Au lieu de porter erronément sur un seul facteur, le test du maintien de l’entreprise suppose l’identification des éléments essentiels d’une entreprise lesquels doivent se retrouver, de façon suffisamment importante, chez le nouvel employeur. Chaque élément doit être pondéré selon son importance respective. Si la clientèle d’une certaine entreprise est volatile, il sera sans conséquence que le nouvel acquéreur n’ait retenu aucun client de son prédécesseur. À l’opposé, une entreprise dont la caractéristique principale est l’équipement exclusif sera transmise chez un nouvel employeur en autant que ce dernier ait acquis entre autres le matériel en question. [Je souligne.]
66 Le principe, énoncé dans l’arrêt Bibeault, voulant que les critères à examiner, en vertu de la conception organique de l’entreprise, puissent être pondérés de façon différente selon les circonstances particulières qui prévalent dans une entreprise ou dans un secteur d’activités, a d’ailleurs été repris et appliqué par la jurisprudence subséquente de notre Cour. Dans l’arrêt Lester, précité, la Cour examinait une disposition semblable, aux fins de la présente discussion, à l’art. 45 en vigueur à Terre-Neuve, le par. 89(1) du Labour Relations Act, 1977, S.N. 1977, ch. 64. Le juge McLachlin, alors juge puînée, écrivant au nom de la majorité, note que les critères permettant d’identifier une entreprise et de conclure à son transfert peuvent varier en fonction de l’industrie concernée et indique, à la p. 677 :
Aucun facteur particulier n’est déterminant puisque certains facteurs qui permettent de conclure à l’application de l’obligation du successeur dans un secteur industriel peuvent être insuffisants dans un autre . . .
Le juge McLachlin étudie la réaction des tribunaux du travail face à l’industrie de la construction et note, à la p. 678, qu’une application des critères traditionnels dans ce domaine aurait pu « aider certains entrepreneurs à miner la protection des droits de négociation visée par les dispositions sur l’obligation du successeur ». Elle précise ensuite, à la même page :
C’est en réponse à ce type de tactique que les commissions du travail ont entrepris d’appliquer des critères différents lorsqu’elles doivent étudier des dispositions sur l’obligation du successeur dans le contexte de la construction.
67 Dans l’affaire Lester, le juge McLachlin estimait que même les critères particuliers appliqués par les commissions dans l’industrie de la construction n’étaient pas respectés. C’est pour ce motif, et non parce qu’il est impossible d’appliquer des critères différents dans une industrie spécifique ou de conclure à un transfert en raison uniquement d’un nombre limité d’éléments, que le juge McLachlin a conclu, à la p. 693, qu’il était manifestement déraisonnable dans cette affaire d’appliquer le par. 89(1) du Labour Relations Act, 1977. Notre Cour a donc reconnu que les tribunaux administratifs chargés d’appliquer des dispositions comme l’art. 45 du Code du travail possèdent une importante marge de manœuvre pour établir et pondérer les critères applicables à la définition d’une entreprise, et sont libres d’élaborer des critères particuliers pour répondre à la situation qui prévaut dans une industrie donnée.

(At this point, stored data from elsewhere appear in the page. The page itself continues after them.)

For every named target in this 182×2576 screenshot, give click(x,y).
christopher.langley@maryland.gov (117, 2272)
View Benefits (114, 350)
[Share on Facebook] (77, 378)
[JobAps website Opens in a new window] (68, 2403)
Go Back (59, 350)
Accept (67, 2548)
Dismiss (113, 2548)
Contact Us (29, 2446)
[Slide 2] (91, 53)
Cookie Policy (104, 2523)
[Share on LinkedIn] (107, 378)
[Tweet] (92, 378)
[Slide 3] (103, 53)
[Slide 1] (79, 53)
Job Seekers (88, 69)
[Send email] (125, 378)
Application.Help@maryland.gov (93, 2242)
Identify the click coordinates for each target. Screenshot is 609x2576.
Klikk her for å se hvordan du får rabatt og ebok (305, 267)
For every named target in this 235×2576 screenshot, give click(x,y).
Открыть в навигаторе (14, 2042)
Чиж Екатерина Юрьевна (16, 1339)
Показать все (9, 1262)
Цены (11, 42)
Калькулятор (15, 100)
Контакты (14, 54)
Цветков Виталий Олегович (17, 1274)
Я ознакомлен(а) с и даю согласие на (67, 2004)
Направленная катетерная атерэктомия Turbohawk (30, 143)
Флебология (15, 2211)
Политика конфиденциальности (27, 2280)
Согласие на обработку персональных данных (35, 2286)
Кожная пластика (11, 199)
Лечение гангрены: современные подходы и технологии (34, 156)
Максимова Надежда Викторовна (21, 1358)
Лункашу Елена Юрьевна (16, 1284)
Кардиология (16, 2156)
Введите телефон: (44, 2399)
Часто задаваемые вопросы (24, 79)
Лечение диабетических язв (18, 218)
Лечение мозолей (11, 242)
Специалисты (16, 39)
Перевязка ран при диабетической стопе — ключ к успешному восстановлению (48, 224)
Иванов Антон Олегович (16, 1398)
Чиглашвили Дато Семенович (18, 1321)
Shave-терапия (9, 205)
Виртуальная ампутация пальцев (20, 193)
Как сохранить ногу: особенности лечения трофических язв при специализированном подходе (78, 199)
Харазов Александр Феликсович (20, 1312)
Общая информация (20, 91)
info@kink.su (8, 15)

68 Ce principe a d’ailleurs été confirmé tout récemment, dans l’arrêt Ajax, précité. Dans cette affaire, la ville d’Ajax avait confié à une société privée, Charterways Transportation Ltd., l’exploitation de son système de transport en commun. Le syndicat intimé était accrédité auprès de Charterways pour représenter les employés concernés. La ville d’Ajax, qui n’avait elle-même jamais été visée par une accréditation pour le transport en commun, décide unilatéralement de mettre fin à son contrat et d’assumer elle-même l’exploitation de son système de transport. Charterways doit alors mettre à pied les employés concernés et un nombre important d’entre eux sont engagés par la ville pour exécuter les mêmes fonctions. La majorité de notre Cour, sous la plume du juge en chef McLachlin, a confirmé la décision du juge Goudge, écrivant au nom de la Cour d’appel de l’Ontario (Ajax (Town) c. National Automobile, Aerospace and Agricultural Implement Workers Union of Canada (CAW-Canada), Local 222 (1998), 41 O.R. (3d) 426), selon laquelle la décision de la Commission des relations de travail de l’Ontario prononçant le transfert de l’accréditation n’était pas manifestement déraisonnable. La disposition législative applicable, l’art. 64 de la Loi sur les relations de travail, L.R.O. 1990, ch. L.2, tel que modifié par L.O. 1992, ch. 21, art. 29, était encore une fois semblable, aux fins de la présente discussion, à l’art. 45 du Code du travail.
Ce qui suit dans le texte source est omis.